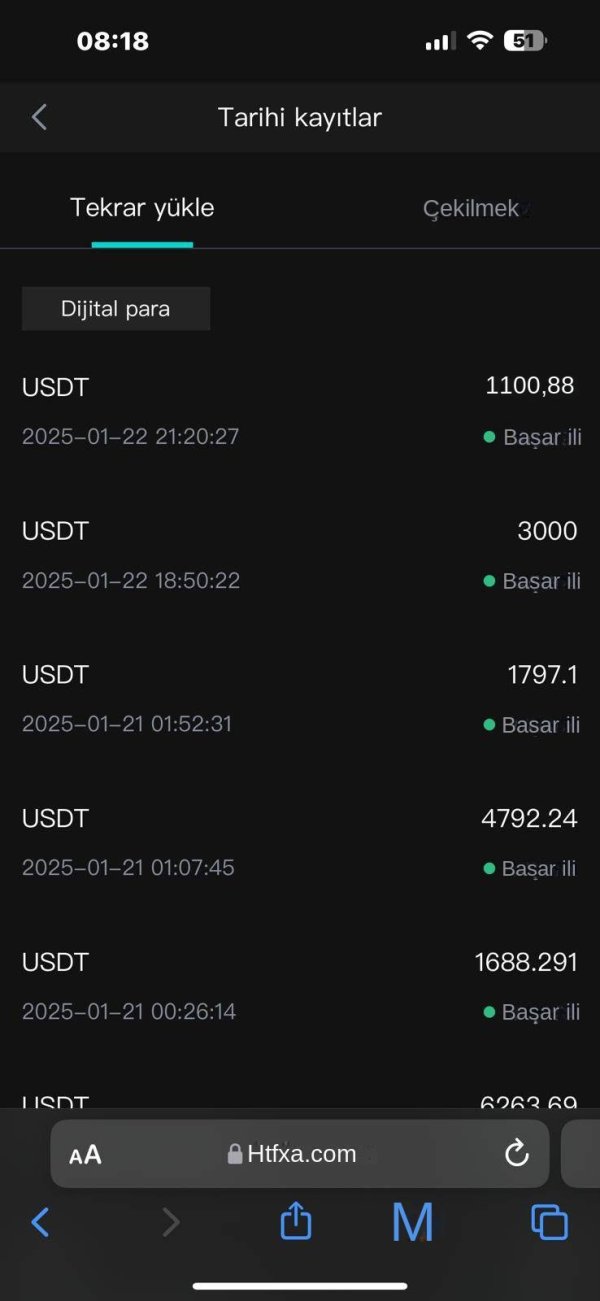Tap the Safari forward arrow
600x1301 pixels.
pyautogui.click(x=171, y=1221)

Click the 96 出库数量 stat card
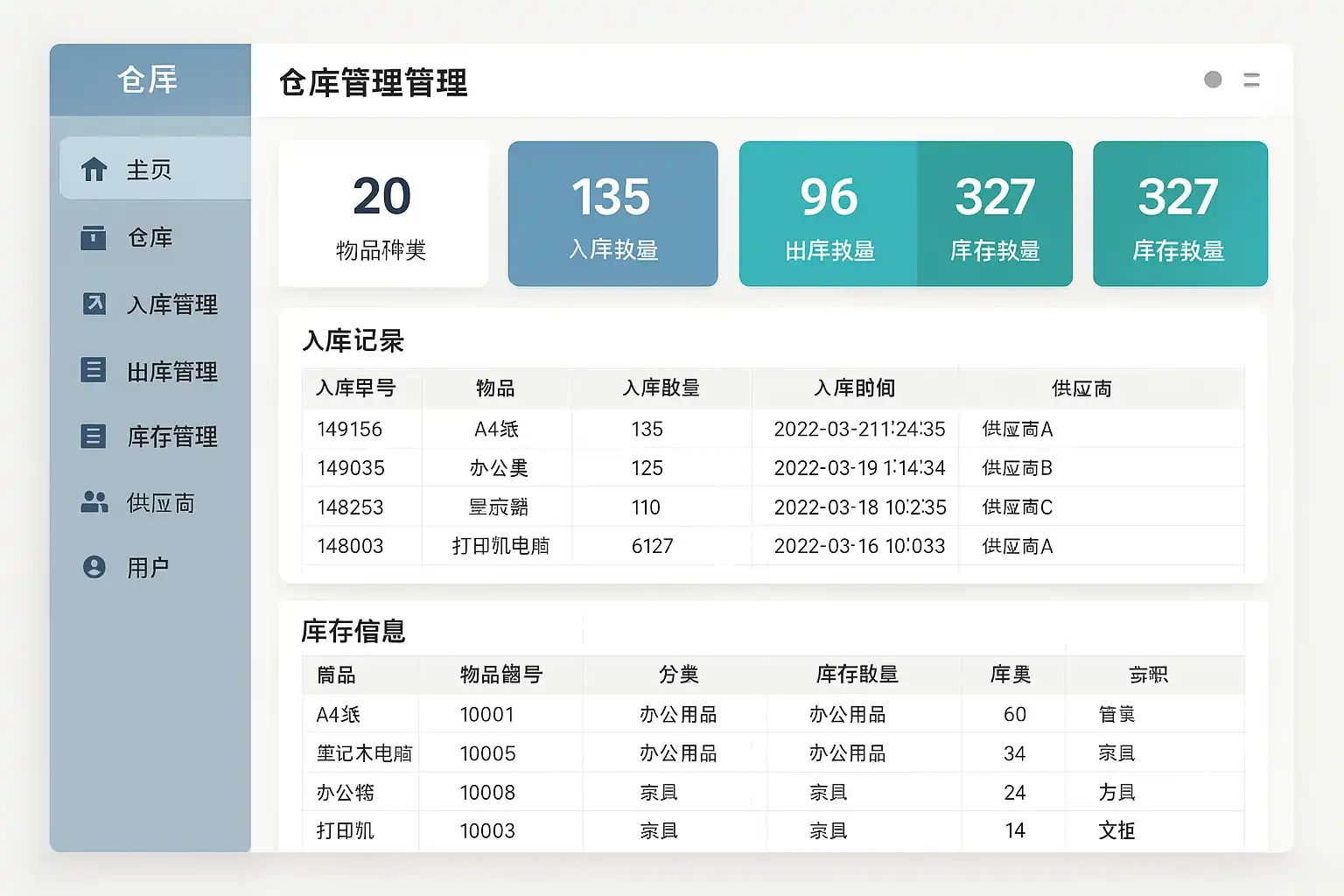point(829,214)
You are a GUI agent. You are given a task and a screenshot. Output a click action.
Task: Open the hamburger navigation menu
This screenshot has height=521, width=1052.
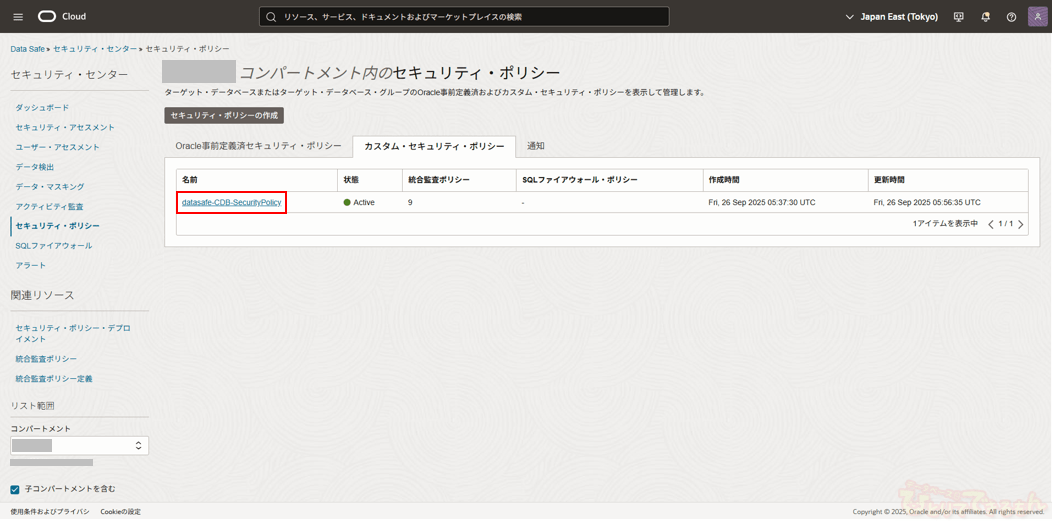pyautogui.click(x=18, y=17)
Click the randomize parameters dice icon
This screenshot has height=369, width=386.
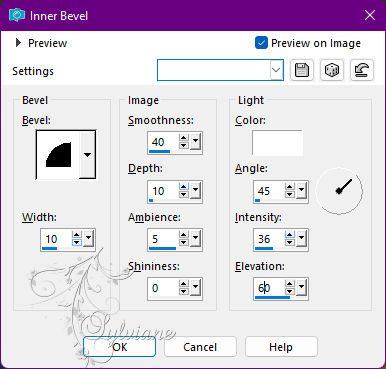pos(332,70)
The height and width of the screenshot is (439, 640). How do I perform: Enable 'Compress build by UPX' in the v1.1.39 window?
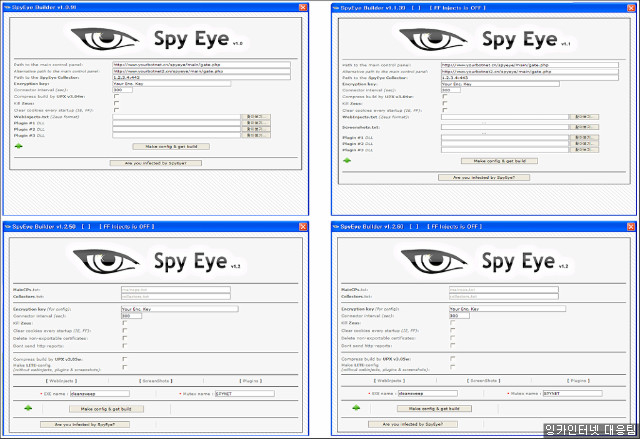444,96

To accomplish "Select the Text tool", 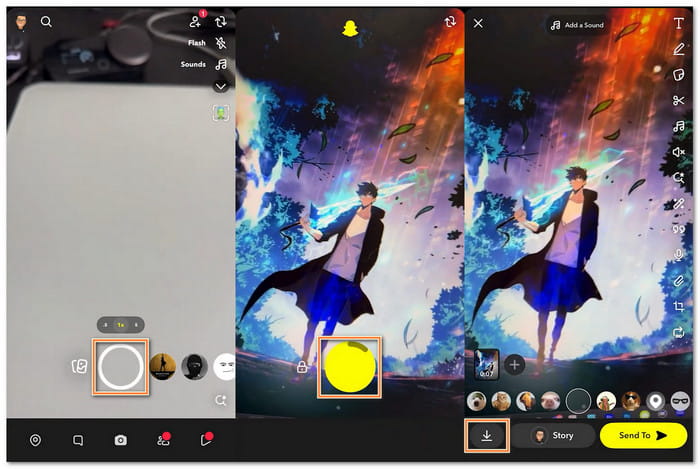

++++++++++

=== What you are asked to do ===
Copy the final stretch of the entries exactly: the line containing "This screenshot has height=369, width=386." and every line after it through the last. Include no pictures and nothing more.

=== The completed task ===
This screenshot has height=369, width=386.
pos(332,70)
The height and width of the screenshot is (439, 640). How do I perform: Enable 'Compress build by UPX' in the v1.1.39 window?
444,96

To accomplish "Select the Text tool", 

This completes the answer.